Elisabeth Moltmann-Wendel Monday: On Friendship

Happy Moltmann Monday! Today I want to share another selection from Elisabeth Moltmann-Wendel, from her book Rediscovering Friendship, which is laser-zapping good on the topic of Jesus, friendship, and the treatment of women:

Yet another tradition of friendship has its roots in the New Testament, but it keeps being forgotten. This is the friendship between Jesus and Mary Magdalene. It is the oldest and most important women’s tradition, but was soon suppressed by another women’s tradition: Mary the mother of Jesus was favored by the church as it developed along patriarchal lines. Her role, still thin in the New Testament, was revalued and fantasized on. The result was that in the early period of Christianity, two models of women stood over against each other: that of friendship, embodied by Mary Magdalene, and that of motherhood, depicted in Mary, the mother of Jesus.

While over the years Mary was exalted above all women, Mary Magdalene’s descent to become the great sinner began, a role which was equally full of fantasy. In this process it becomes clear that in the structures of the church, which were becoming increasingly powerful, an unmarried mother and friend had inevitably to come off worse than the wife and mother.

First of all, most of you have probably learned that much of what we’ve been told about Mary Magdalene is wrong and not biblical. What we do know is that she was among the first group of disciples who traveled around Galilee with Jesus, and we know she was the first to see the risen Christ on Easter morning and therefore the first preacher of the resurrection. Here’s what Christian history has done with that information. First, it has tried to make her into a prostitute, and then it tried to make her Jesus’ wife. Neither of those things are true.

What is true is that Mary Magdalene was a friend of Jesus, and a follower of Jesus. What is true is that she was both independent and faithful. What is true is that Jesus entrusted the most important news of the world into her care.

As Moltmann-Wendel points out, Christian tradition far favored Mary, who served in a role that was much less threatening to the powers that be. That isn’t to say Mary doesn’t play a beautiful part in the story, of course. But it’s worth pointing out that Mary is allowed to play that part because it’s acceptable, while Mary Magdalene’s part, equally beautiful, has been maligned, dismissed, and disparaged in every way.

Why are we so afraid of friendship?

I think about that a lot as someone who has a number of my dearest friends who are men. I think about how people always want to know if something is going on, or ever was going on, or if something could possible be going on in the future that should prevent us from being friendly.

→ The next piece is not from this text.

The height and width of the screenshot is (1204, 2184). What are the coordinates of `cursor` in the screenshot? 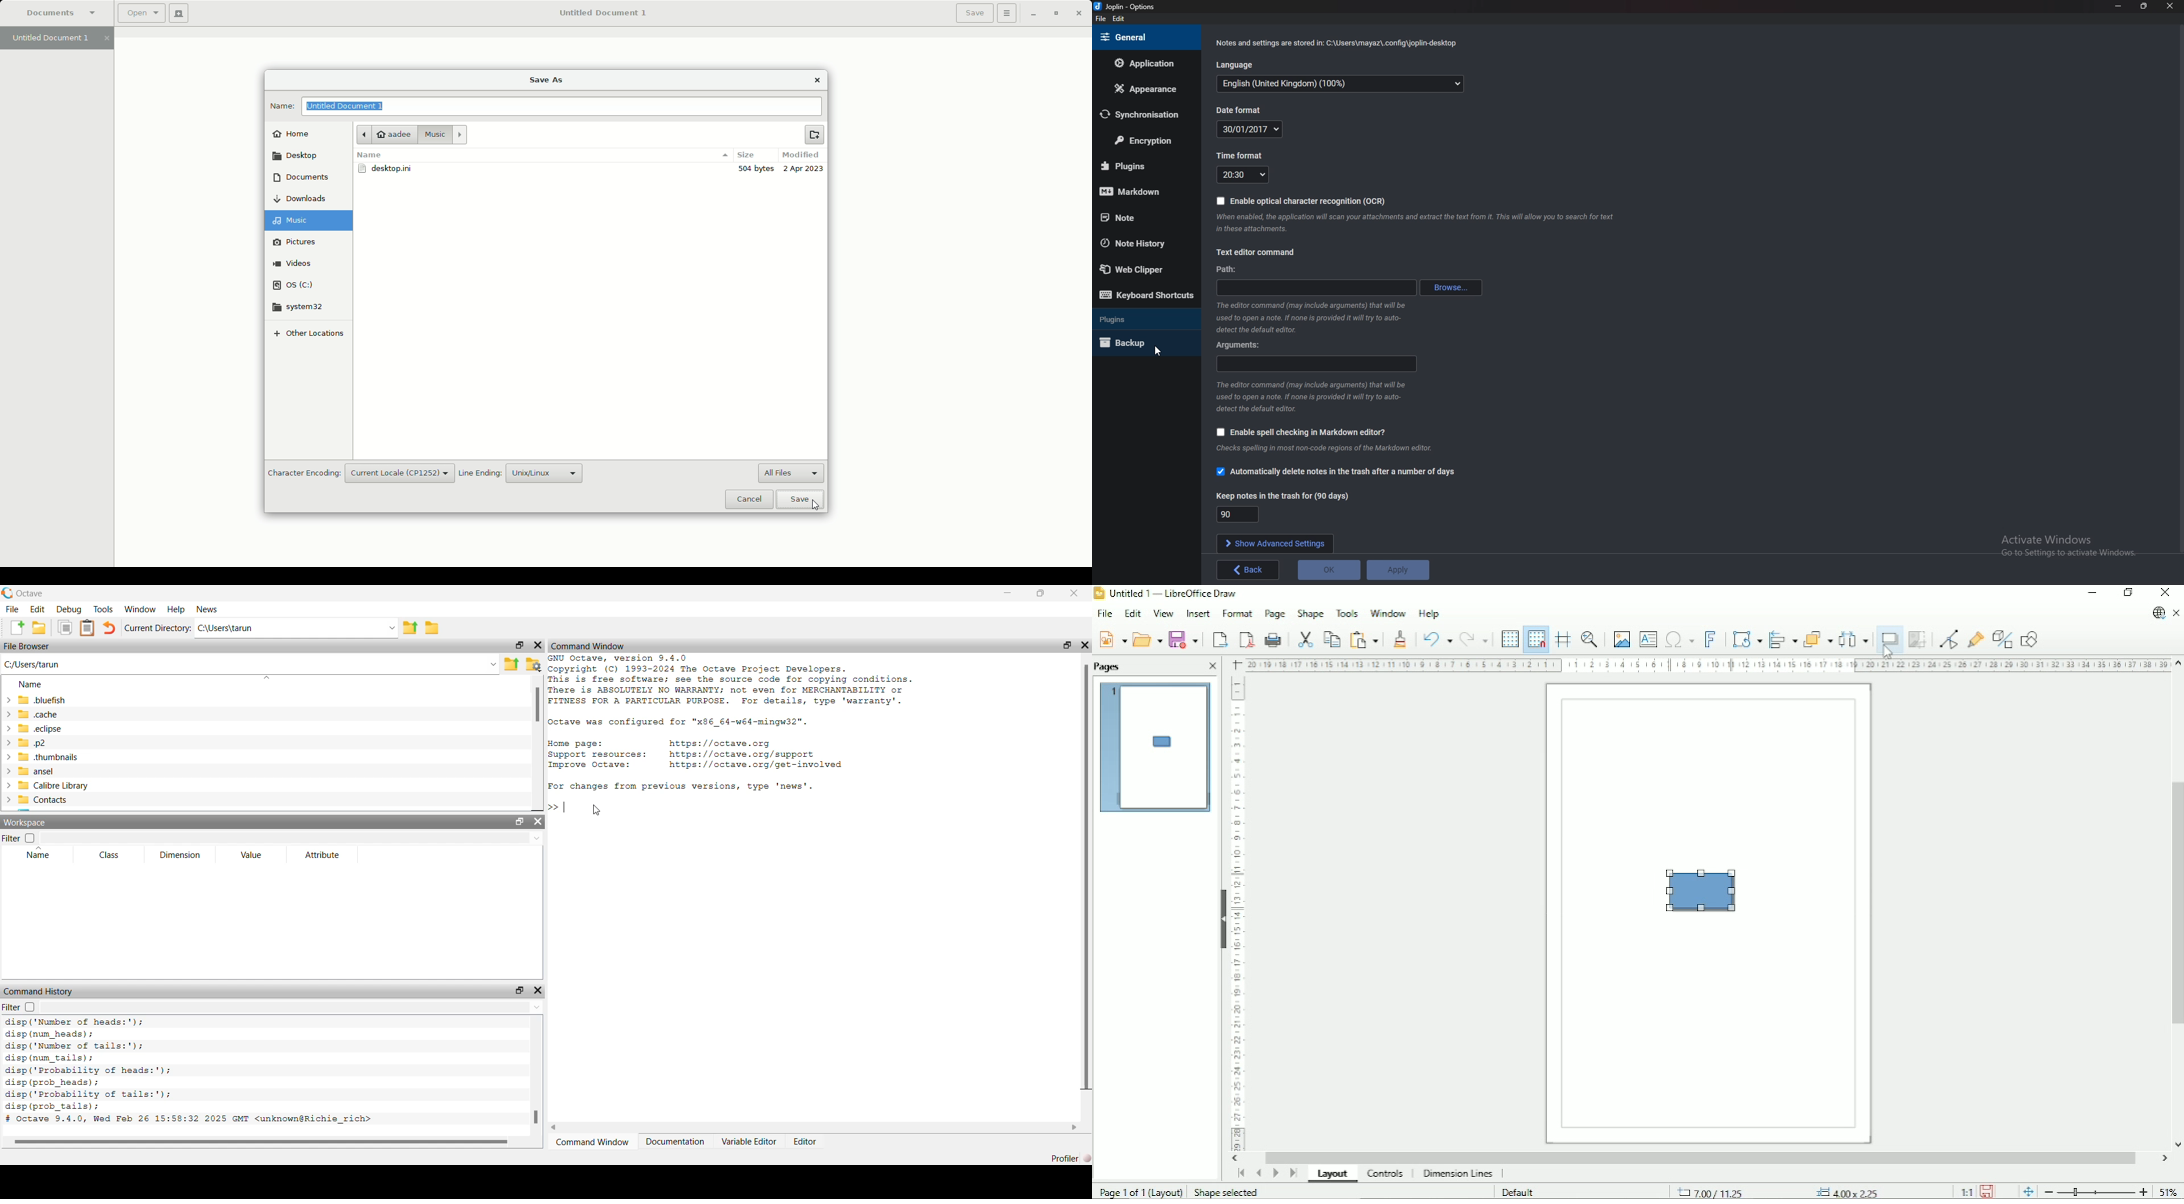 It's located at (1157, 351).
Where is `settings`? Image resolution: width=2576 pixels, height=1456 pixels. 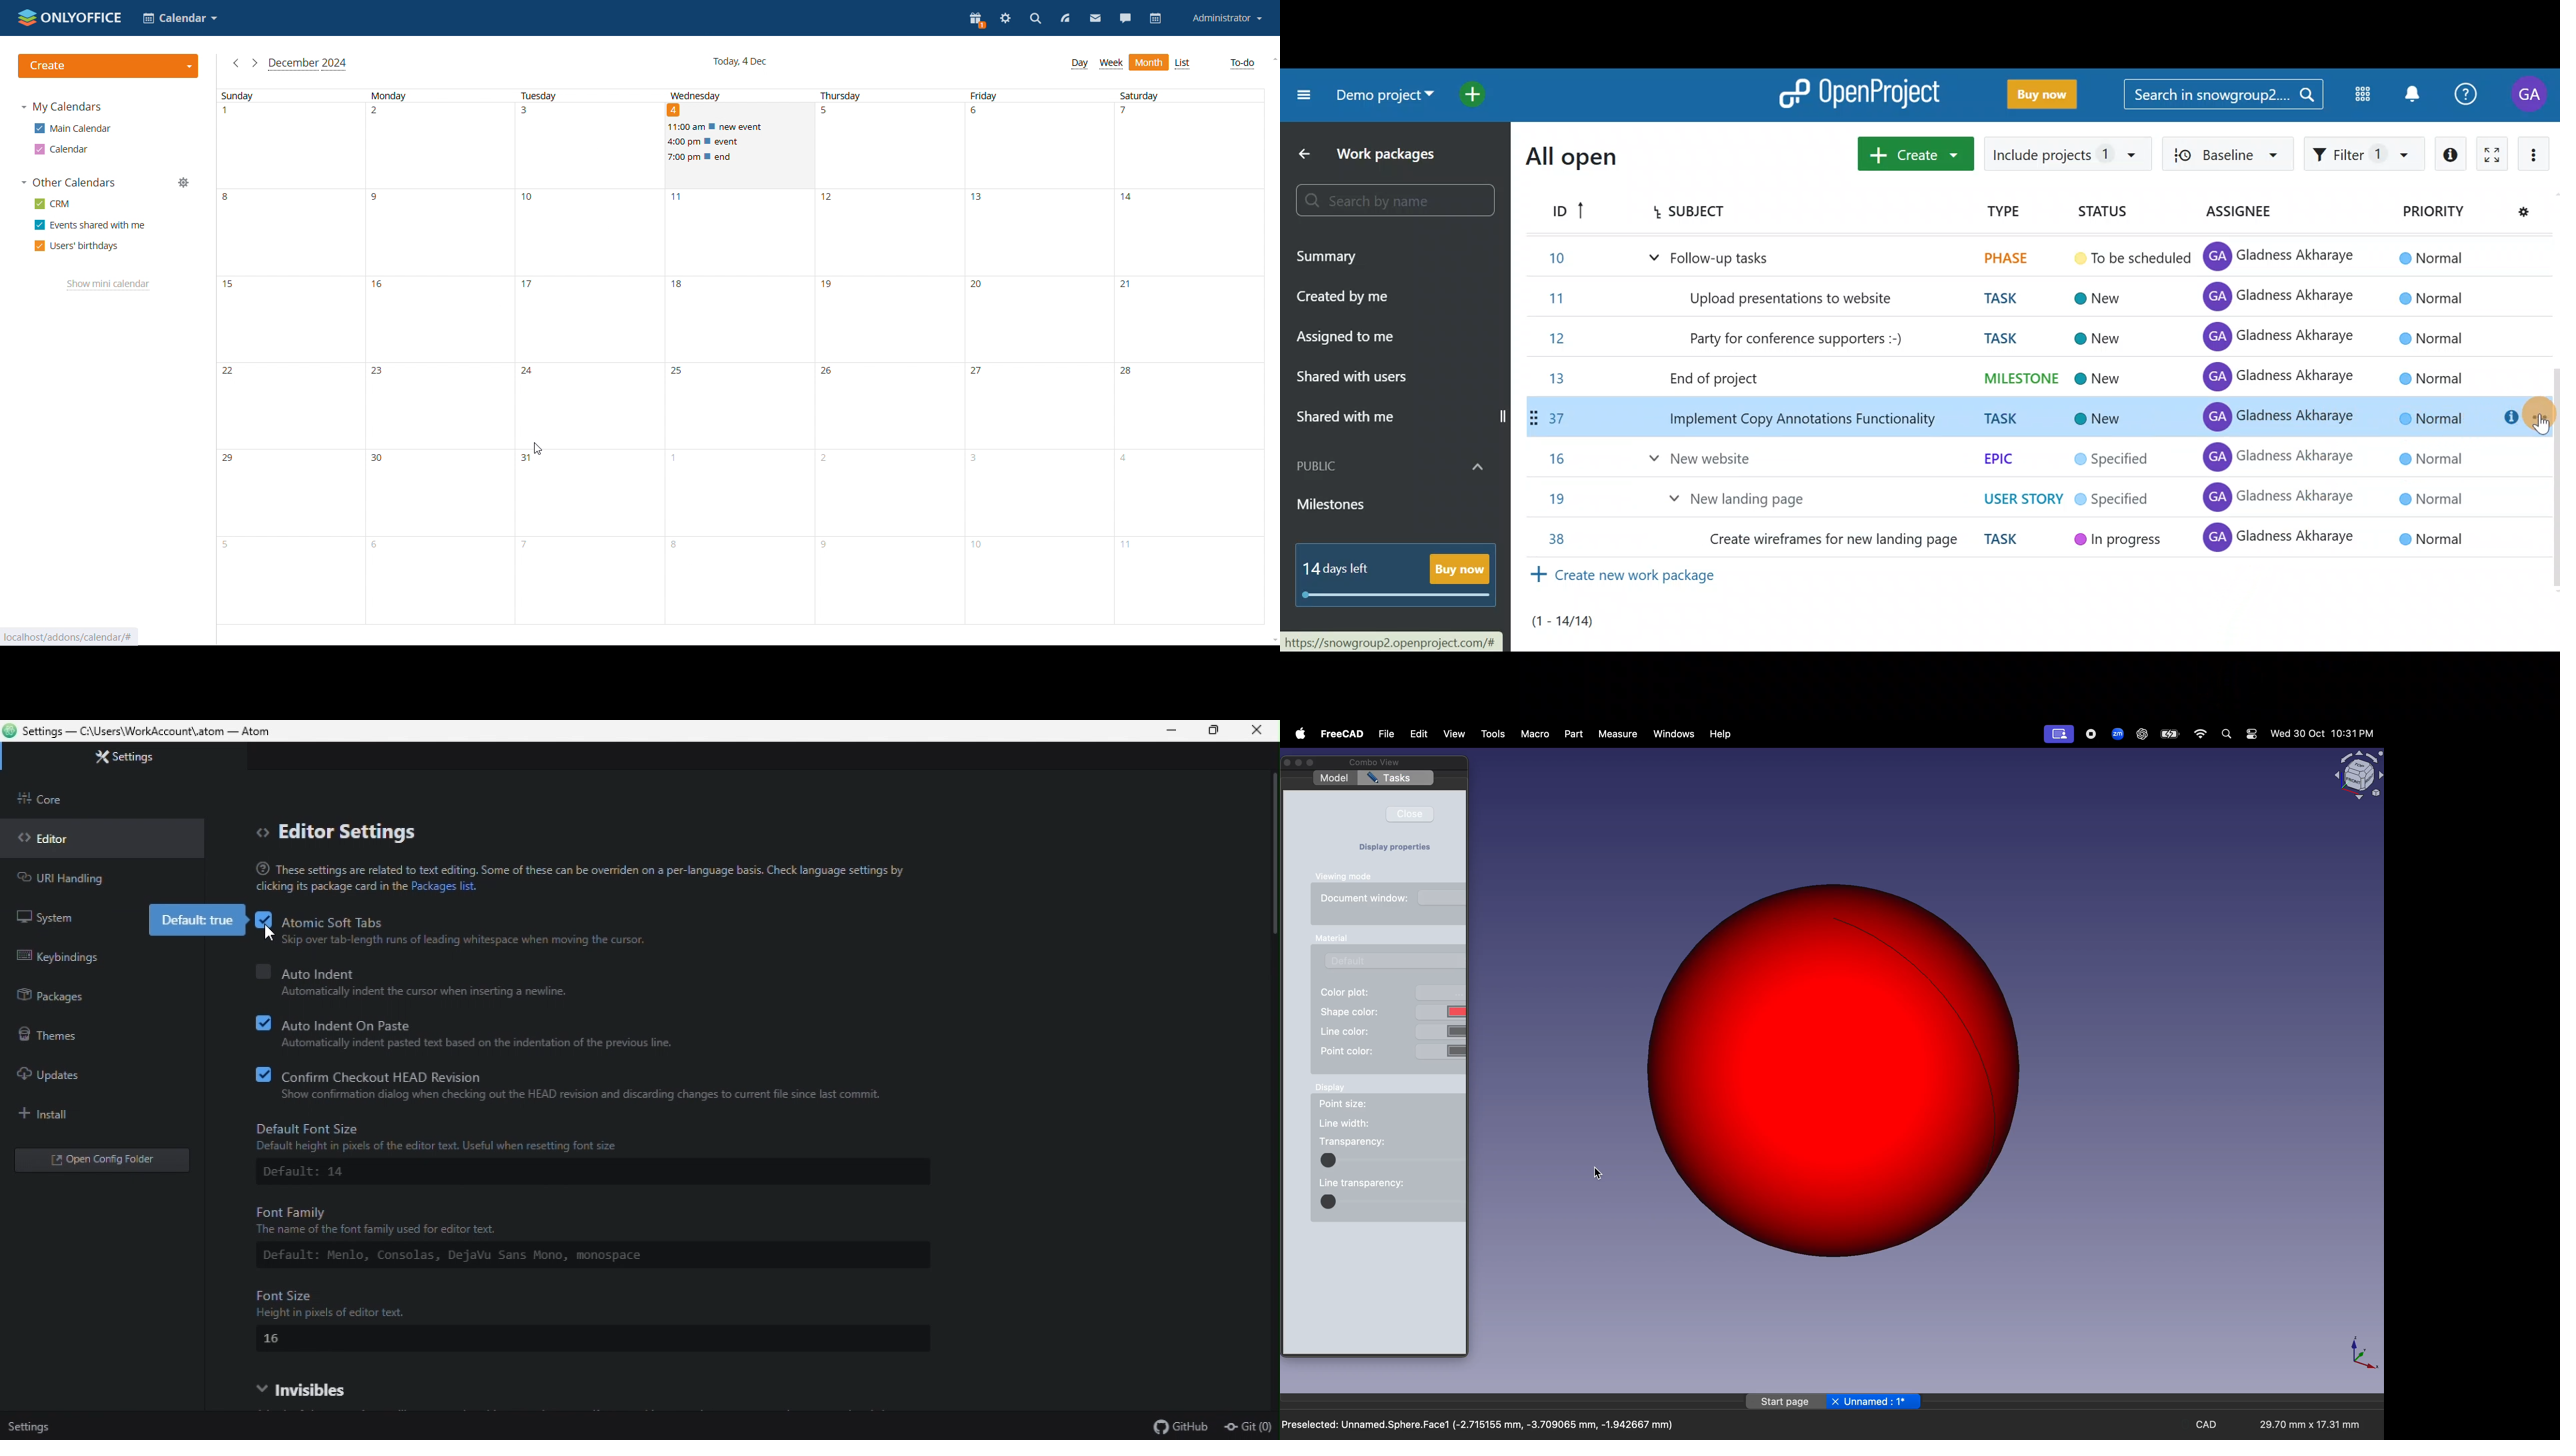
settings is located at coordinates (2252, 734).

I think these people who wonder these things greatly discount the power and goodness and enough-ness of friendship, full stop. What is actually and only going on- friendship, cameraderie, mutual respect, intellectual conversation- does not need any aspect of sexuality, from prostitution to motherhood, to justify it. Friendship is its own reward.

For Jesus, who gathered people together and who met with everyone as not only an equal but as a servant to them, and who told his disciples in John 15 “I no longer call you servants but friends,” I think it’s worth exploring how, when and why we disparage friendship rather than glory at the richness it brings to our lives, particularly when it is friendship with Jesus.

I tell the story in my book Where Jesus Prayed that we were able to visit the still-being-built church in Magdala, which was being built in honor of Mary Magdalene, and all the unnamed women who followed Jesus. (The photo above is the mural of Jesus and Mary Magdalene from there.) It was such a beautiful and spacious place, such a worthy companion to the host of churches that carry the story of Jesus. It took us two thousand years too long to build it.

Christian history has too long suppressed the voices of women in the church, and this history is perhaps at its zenith inĀ its treatment of Mary Magdalene. It’s high time we rediscover and celebrate the friendship Jesus had with women, simply because friendship is part of discipleship. Moltmann-Wendel ends the first page of this chapter with this insightful question:

What form might be taken by a church in the spirit of Mary Magdalene, the first witness to the resurrection, apostle and friend of Jesus?

It’s far past time we ask ourselves that question.